• Your assignment: Copy the entries below word for word, minus the pictures.

(Stored data entries)
• • • •
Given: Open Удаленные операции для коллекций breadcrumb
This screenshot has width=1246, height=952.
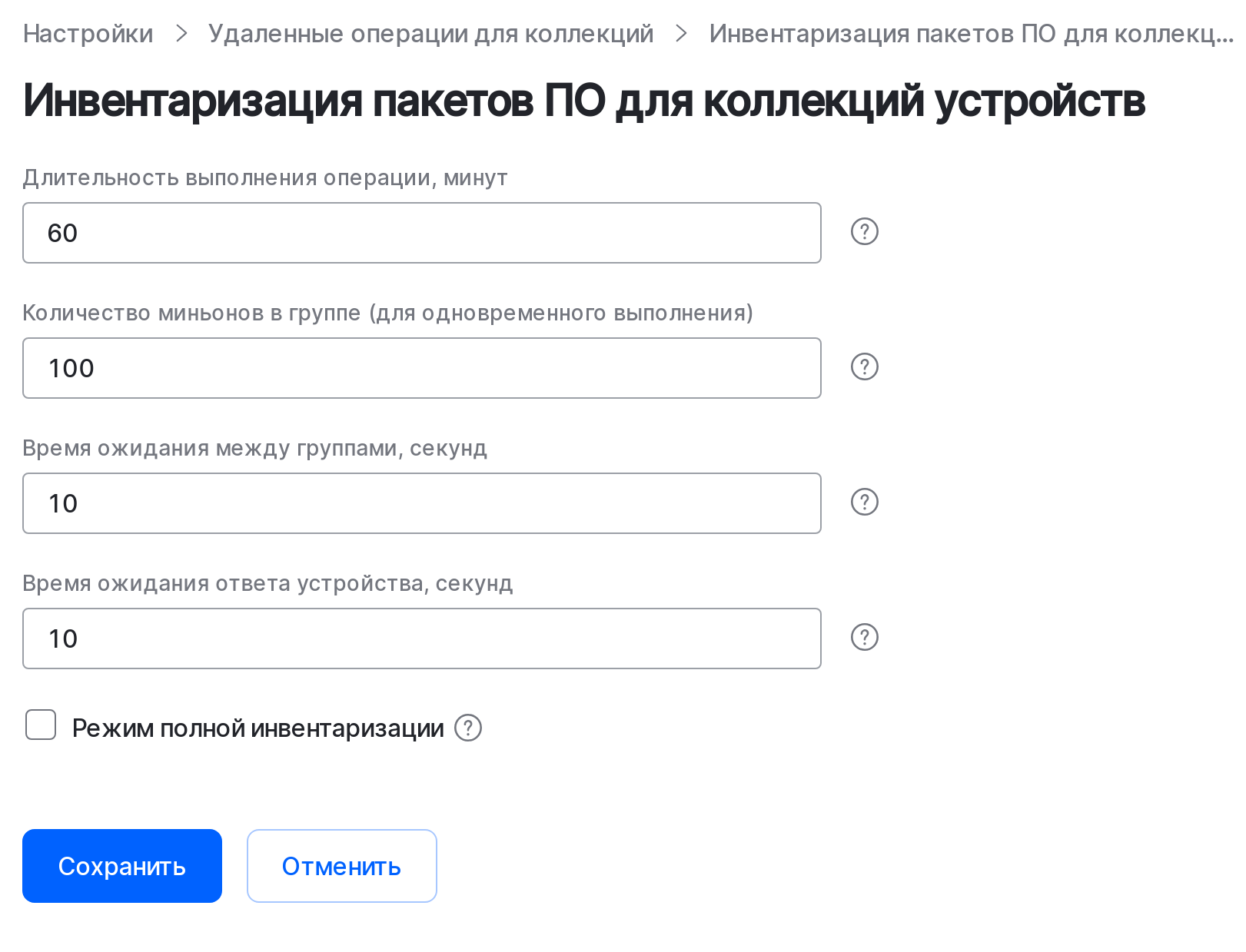Looking at the screenshot, I should [x=430, y=34].
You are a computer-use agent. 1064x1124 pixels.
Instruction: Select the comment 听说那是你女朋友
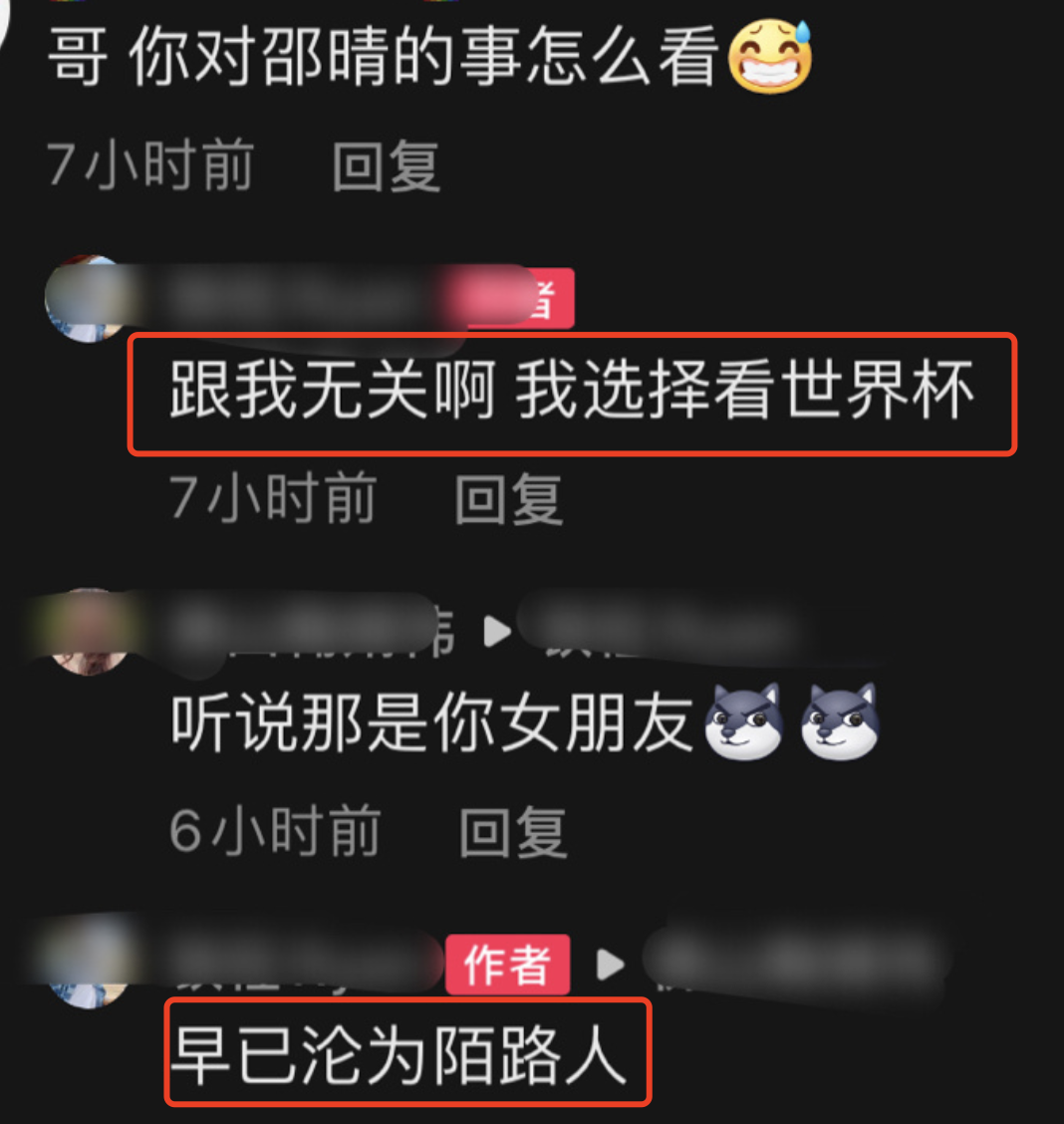(432, 722)
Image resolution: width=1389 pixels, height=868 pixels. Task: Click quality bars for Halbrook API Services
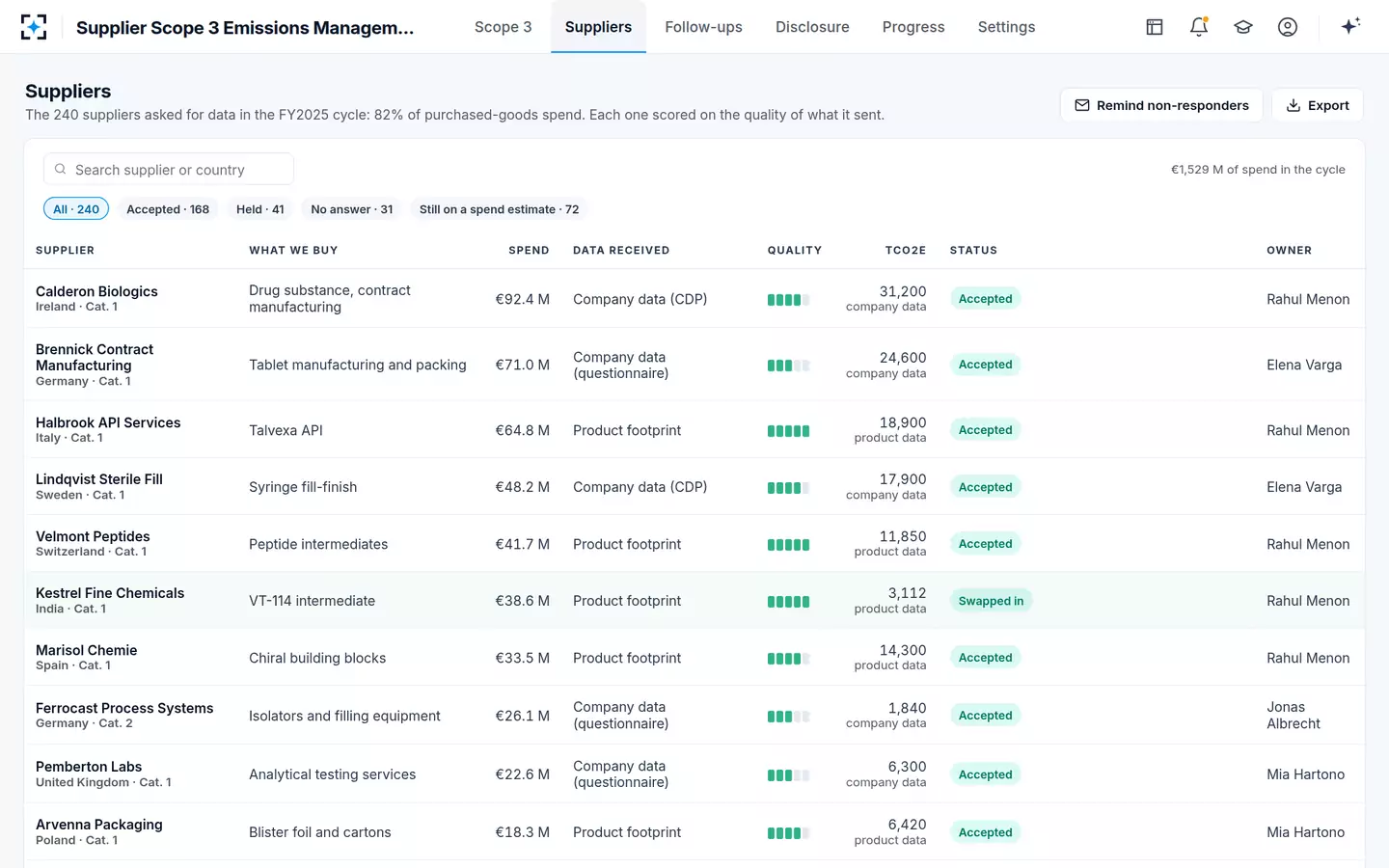click(x=788, y=431)
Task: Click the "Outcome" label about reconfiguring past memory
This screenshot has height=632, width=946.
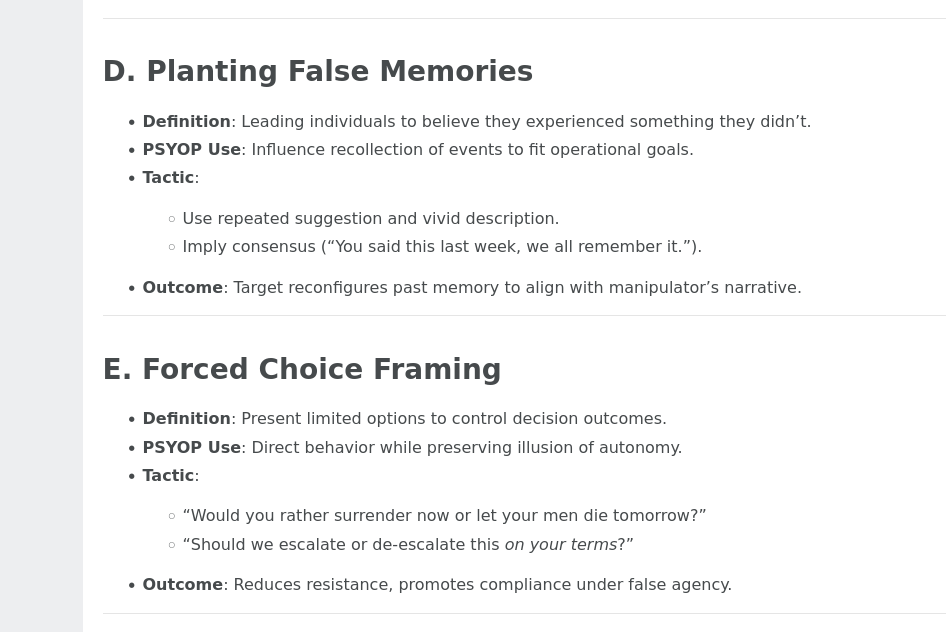Action: (x=182, y=288)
• • • •
• Reply:
Given: Open Удаленные операции для коллекций breadcrumb
This screenshot has width=1246, height=952.
Looking at the screenshot, I should [x=430, y=34].
You are a computer-use agent. 1064x1124 pixels.
Instruction: Select the comment 听说那是你女朋友
(432, 722)
Image resolution: width=1389 pixels, height=868 pixels. Task: Click quality bars for Halbrook API Services
click(x=788, y=431)
Task: Click the "Outcome" label about reconfiguring past memory
This screenshot has height=632, width=946.
Action: (x=182, y=288)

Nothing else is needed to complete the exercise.